Thankfully, two of the most expensive NFL stadiums to build did not resort to public tax dollars; Metlife Stadium (home of the New York Jets and Giants) and the yet to be built stadium in Los Angeles (home of the Los Angeles Rams and Chargers). Owners of professional sports teams in general, will often extort city officials in exchange for public tax dollars to build new stadiums. What if cities don’t pony up the money? Then the owners move their teams to cities that will. Team owners always seem to over-exaggerate the economic impact that sports teams bring to their cities too. Professional sports teams often only provide economic impact to the neighborhood they play in; not the entire city. Situations like these are what recently led to St. Louis and San Diego losing their teams to other cities. The city of San Diego wanted more than $350 million from local taxpayers to build a new $1 billion stadium.

 

In addition to public money being used for the construction of these stadiums, cities are also giving land grants, using public dollars for game day operations and granting tax breaks to teams. In fact, President Trump has mentioned examining the tax breaks given to NFL teams as a result of the national anthem protests. Teams will often register their stadiums as government-owned to avoid property and income taxes.

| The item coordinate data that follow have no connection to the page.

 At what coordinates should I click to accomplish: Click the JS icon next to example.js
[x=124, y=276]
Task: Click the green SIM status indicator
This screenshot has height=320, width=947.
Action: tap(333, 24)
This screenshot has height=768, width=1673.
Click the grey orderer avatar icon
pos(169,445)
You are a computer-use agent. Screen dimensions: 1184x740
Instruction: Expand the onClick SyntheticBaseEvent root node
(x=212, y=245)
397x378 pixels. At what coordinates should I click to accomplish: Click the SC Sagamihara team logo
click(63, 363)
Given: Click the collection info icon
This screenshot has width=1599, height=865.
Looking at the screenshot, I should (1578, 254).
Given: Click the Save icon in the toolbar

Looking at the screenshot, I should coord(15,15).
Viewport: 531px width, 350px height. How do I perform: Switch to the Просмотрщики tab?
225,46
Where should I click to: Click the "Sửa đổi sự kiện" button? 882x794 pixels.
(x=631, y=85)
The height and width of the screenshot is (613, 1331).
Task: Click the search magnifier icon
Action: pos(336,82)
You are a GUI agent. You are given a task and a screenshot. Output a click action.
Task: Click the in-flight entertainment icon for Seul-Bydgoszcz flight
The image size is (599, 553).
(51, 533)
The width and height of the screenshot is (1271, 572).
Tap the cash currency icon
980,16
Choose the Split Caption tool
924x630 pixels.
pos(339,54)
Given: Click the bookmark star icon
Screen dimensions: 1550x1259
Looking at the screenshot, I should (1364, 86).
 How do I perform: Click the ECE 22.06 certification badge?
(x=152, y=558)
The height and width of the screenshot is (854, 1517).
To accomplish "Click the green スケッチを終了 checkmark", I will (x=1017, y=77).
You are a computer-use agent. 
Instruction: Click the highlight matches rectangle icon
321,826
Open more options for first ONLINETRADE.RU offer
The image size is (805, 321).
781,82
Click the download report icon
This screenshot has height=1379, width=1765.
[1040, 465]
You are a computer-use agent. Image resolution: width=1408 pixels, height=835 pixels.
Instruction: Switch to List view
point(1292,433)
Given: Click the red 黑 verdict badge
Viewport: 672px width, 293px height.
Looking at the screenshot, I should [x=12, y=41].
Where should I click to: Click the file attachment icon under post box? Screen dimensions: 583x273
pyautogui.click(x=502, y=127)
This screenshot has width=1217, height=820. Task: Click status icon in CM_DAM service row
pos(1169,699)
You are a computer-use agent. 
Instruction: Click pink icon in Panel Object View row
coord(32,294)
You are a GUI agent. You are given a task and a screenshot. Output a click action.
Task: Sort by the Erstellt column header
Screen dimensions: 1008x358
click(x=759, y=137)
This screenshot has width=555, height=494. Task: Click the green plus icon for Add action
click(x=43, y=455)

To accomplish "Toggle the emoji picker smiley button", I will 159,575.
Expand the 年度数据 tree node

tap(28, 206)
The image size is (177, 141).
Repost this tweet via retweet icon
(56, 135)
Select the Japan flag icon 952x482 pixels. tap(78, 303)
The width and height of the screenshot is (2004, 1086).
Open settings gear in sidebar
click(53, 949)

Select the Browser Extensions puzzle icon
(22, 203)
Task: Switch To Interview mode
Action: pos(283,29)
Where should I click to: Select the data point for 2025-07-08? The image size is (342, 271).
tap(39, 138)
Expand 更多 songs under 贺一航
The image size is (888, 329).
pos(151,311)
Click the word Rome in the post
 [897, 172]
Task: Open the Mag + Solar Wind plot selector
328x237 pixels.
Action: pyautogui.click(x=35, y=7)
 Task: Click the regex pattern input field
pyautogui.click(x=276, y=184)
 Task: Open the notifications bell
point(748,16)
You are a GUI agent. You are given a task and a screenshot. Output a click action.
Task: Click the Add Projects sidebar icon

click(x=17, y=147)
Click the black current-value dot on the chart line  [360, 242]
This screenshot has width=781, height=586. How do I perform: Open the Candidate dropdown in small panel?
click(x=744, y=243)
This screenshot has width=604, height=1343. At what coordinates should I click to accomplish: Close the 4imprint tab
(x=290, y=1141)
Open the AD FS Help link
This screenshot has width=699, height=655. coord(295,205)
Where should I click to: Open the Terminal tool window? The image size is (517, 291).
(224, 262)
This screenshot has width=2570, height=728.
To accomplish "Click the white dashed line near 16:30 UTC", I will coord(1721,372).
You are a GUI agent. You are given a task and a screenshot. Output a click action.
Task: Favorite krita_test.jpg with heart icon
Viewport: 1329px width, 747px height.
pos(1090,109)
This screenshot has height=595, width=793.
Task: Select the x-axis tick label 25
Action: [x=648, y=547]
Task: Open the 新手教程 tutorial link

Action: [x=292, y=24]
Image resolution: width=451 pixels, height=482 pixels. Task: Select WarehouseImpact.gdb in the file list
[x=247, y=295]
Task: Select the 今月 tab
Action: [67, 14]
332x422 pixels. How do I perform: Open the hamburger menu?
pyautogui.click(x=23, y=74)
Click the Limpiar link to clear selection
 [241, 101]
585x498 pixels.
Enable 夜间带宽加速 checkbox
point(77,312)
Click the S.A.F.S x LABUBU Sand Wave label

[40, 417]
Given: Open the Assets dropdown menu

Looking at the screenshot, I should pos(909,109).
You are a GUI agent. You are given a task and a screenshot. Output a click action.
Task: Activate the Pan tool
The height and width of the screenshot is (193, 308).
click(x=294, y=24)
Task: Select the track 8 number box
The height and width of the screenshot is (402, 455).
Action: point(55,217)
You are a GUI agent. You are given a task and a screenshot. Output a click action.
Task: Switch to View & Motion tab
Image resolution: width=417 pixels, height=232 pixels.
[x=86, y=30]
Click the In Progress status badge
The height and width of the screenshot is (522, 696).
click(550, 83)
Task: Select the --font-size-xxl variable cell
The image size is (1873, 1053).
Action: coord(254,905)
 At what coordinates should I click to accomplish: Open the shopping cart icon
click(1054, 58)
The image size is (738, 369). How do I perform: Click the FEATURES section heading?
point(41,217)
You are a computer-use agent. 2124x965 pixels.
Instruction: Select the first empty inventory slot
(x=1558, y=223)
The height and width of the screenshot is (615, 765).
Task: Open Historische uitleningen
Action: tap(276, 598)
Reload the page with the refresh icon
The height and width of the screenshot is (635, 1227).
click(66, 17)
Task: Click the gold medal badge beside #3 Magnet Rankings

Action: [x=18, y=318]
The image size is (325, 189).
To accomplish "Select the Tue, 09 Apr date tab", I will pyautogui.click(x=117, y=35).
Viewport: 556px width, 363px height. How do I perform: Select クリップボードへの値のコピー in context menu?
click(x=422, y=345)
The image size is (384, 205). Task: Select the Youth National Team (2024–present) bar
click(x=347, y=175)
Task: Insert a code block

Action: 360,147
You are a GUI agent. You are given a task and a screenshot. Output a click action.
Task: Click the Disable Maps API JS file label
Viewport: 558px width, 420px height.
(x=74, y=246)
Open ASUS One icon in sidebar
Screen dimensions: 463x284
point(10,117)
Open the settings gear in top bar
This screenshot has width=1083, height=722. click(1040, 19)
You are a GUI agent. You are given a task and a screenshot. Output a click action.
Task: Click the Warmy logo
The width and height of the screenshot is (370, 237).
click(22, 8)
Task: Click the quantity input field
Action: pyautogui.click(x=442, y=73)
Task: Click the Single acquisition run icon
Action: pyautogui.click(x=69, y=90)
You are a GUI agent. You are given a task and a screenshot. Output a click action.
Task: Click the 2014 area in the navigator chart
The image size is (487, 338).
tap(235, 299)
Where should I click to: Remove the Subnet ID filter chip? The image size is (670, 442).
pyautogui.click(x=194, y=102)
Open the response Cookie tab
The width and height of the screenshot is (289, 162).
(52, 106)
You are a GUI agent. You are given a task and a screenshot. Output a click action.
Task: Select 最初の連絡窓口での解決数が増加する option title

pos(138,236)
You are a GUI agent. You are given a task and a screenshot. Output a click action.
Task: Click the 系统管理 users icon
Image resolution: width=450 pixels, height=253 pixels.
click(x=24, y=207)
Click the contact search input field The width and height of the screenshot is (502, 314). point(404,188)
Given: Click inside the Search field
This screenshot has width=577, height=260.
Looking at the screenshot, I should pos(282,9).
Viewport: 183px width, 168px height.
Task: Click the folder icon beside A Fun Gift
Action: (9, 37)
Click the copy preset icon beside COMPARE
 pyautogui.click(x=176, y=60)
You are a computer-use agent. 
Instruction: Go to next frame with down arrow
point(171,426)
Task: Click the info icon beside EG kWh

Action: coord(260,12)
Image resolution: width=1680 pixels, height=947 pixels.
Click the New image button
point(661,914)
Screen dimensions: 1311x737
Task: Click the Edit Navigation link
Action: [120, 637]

Some of the largest taxpayer contributions for NFL stadiums in recent years were for US Bank Stadium (Minnesota Vikings), Paul Brown Stadium (Cincinnati Bengals), Mercedes-Benz Stadium (Atlanta Falcons), Lucas Oil Stadium (Indianapolis Colts) and AT&T Stadium (Dallas Cowboys). The other professional sporting leagues are guilty of similar practices as well. The Texas Rangers are requesting a stadium to be built to replace Globe Life Park in Arlington. Globe Life Park is only 23 years old.